Я неверяще обернулась и посмотрела на бегущую ко мне маму, нежную, родную, заботливую, с моего рождения оберегающую меня от всех напастей мира.
— Мама, — выдохнула я, все еще на что-то надеясь, — ты передала утром записку горничной, которую я вызвала?
Она споткнулась, сбиваясь в быстром шаге. В ушах качнулись голубые прабабушкины бриллианты. Сколько себя помню, мама надевала их только по большим праздникам, как же я не заметила их утром? Совсем замученная и невнимательная стала.

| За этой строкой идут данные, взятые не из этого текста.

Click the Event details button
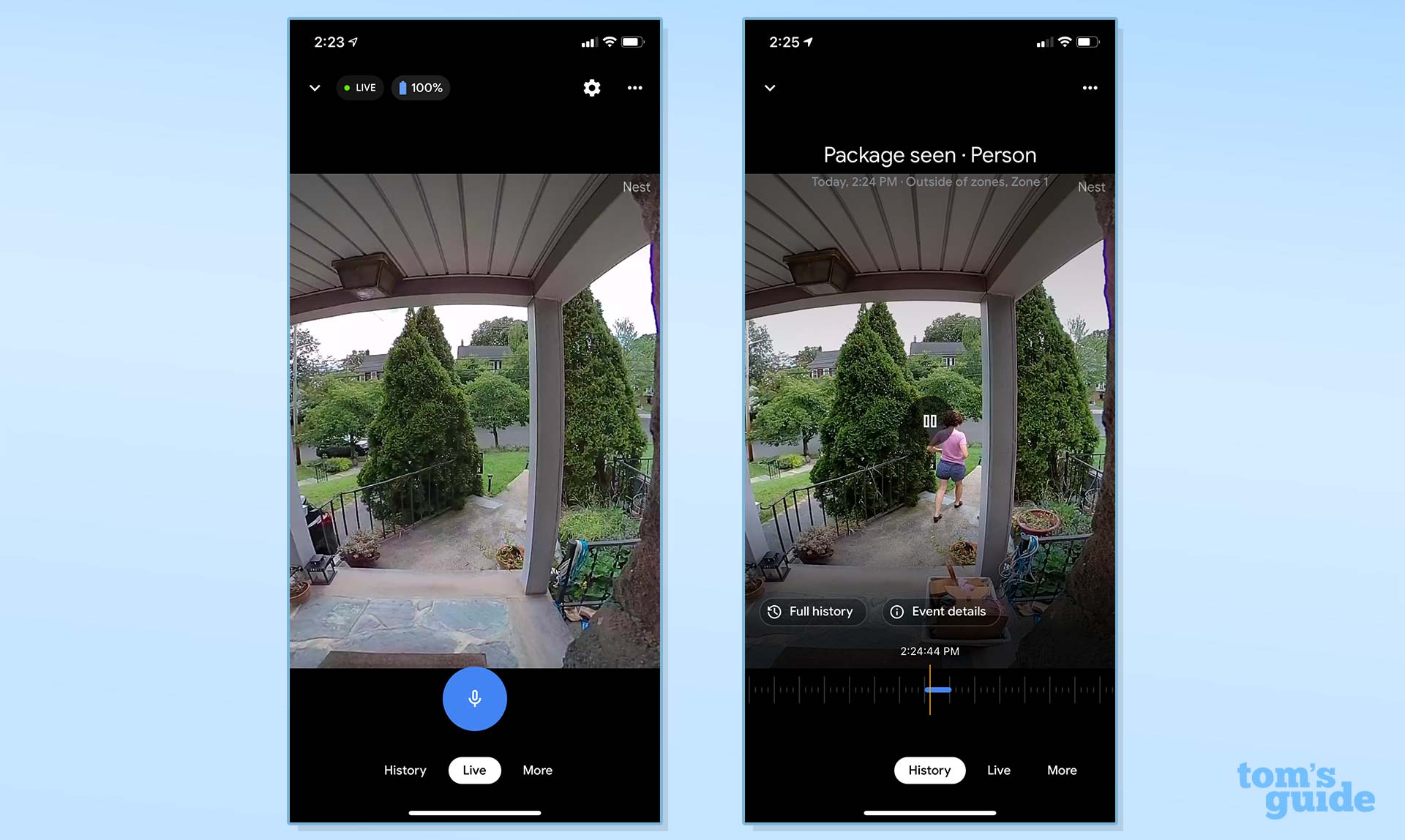[938, 612]
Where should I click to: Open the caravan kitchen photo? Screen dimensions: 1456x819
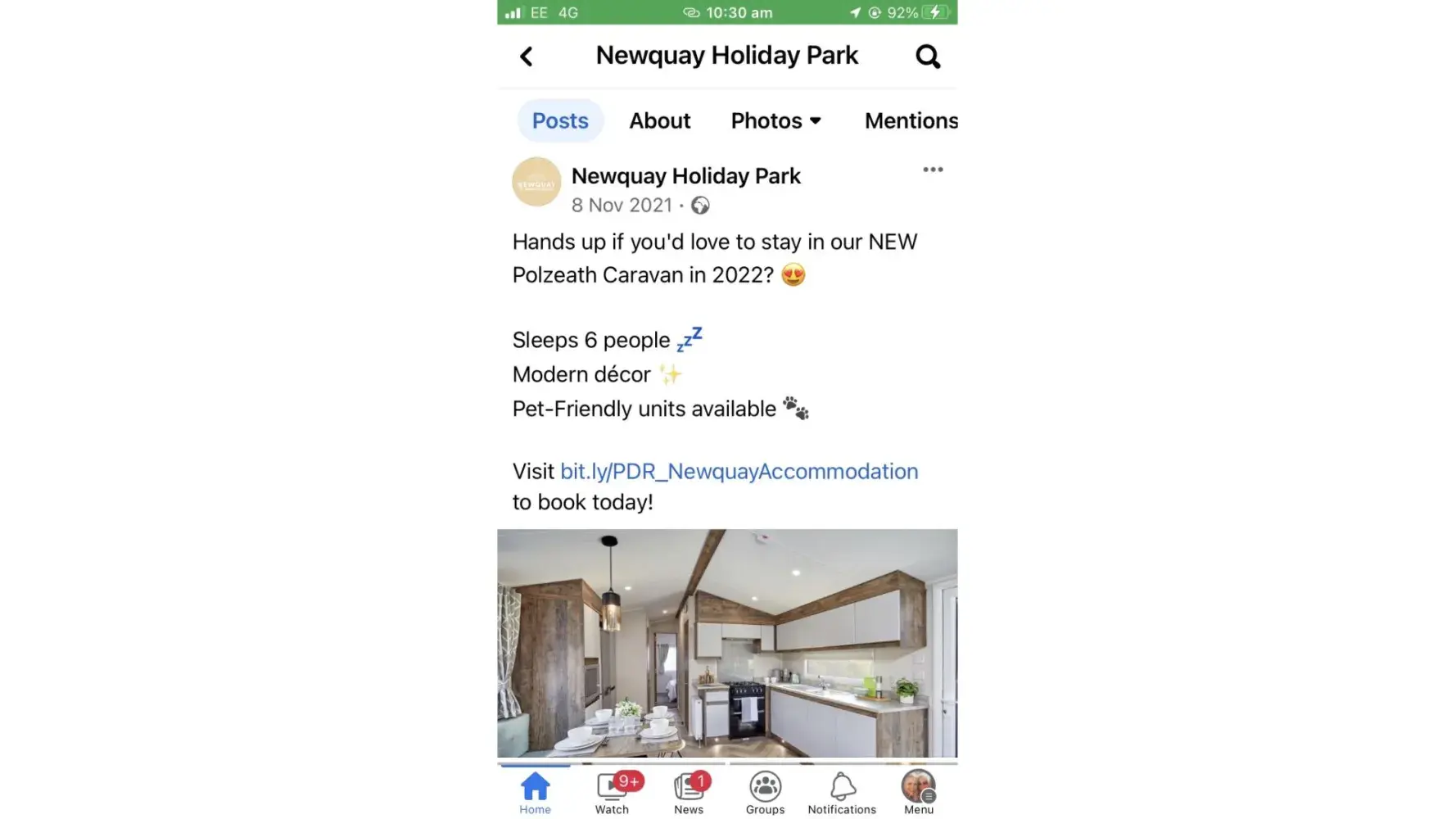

— При чем тут записка! — возмущенно сказала она. — Ты только что разрушила свое будущее. Шерон Уати! Немедленно возьми себя в руки и пойди извинись перед своим молодым человеком. У всех бывают сложные периоды, но только сильные люди…
— Мама! ТЫ ПЕРЕДАЛА ЗАПИСКУ?!
— Нет! У меня других дел было по горло! Твой отец и мистер Кшиштоф…
— Да плевать мне на мистера Кшиштофа! Ты знала про планы Генри? Вы с папой все знали? Все знали, кроме меня? Как вы могли?!
Она с ужасом отшатнулась, прикрывая ладонью рот.
Мы никогда не кричали друг на друга. Кричат в других семьях, тех, где у родителей нет хорошего образования и достойной работы, где дети не слушают родителей и курят под одеялом травку.
В нашем кругу разговаривали тихо и с достоинством, решая все ситуации доброжелательным обсуждением.
— Тебе плевать на мистера Звальски? И, судя по всему, плевать на нас с папой. Ты сейчас кричишь как портовая девка, постыдись. Мужчины в твоей жизни могут меняться, даже вдовы встречают следующих мужей. Знаешь, Шерон, кого ты никогда не сможешь заменить на новых? Родителей. Мы с папой у тебя единственные. Незаменимые. Родные тебе люди, которым ты обязана. Подумай, что ты творишь! Тебе так нужен Торн? Незаменим ночами? Ничего с ним не случится, как убежал, так и прибежит как миленький за юным телом. А вот твой отец сейчас тебя спасает, всех успокаивает. Люди подарки привезли, между прочим! Всем утром именные приглашения от Генри и Шерон принесли. Ты мне честное слово давала, что не устроишь скандала. Так почему подумать не попросила? Просто «разреши, милый, я обдумаю…». Сложно?! Лучше было опозорить перед всеми? Чтобы Завельски аннулировали контракты с папой?
Я смотрела на двигающиеся губы, аккуратно накрашенные помадой «Арабская Роза», и пыталась понять, когда я для своих родителей превратилась в куклу, обязанную им по гроб жизни.
Слова были правильные, родителей я обожала, знала как для папы важна работа. Но…
Дик не комнатная собачонка. Он не «прибежит». Он ждал меня всю ночь, утром получил приглашение с моим именем, видел замешательство, паузы… и решил, что я просто стесняюсь перед ним, но давно все решила.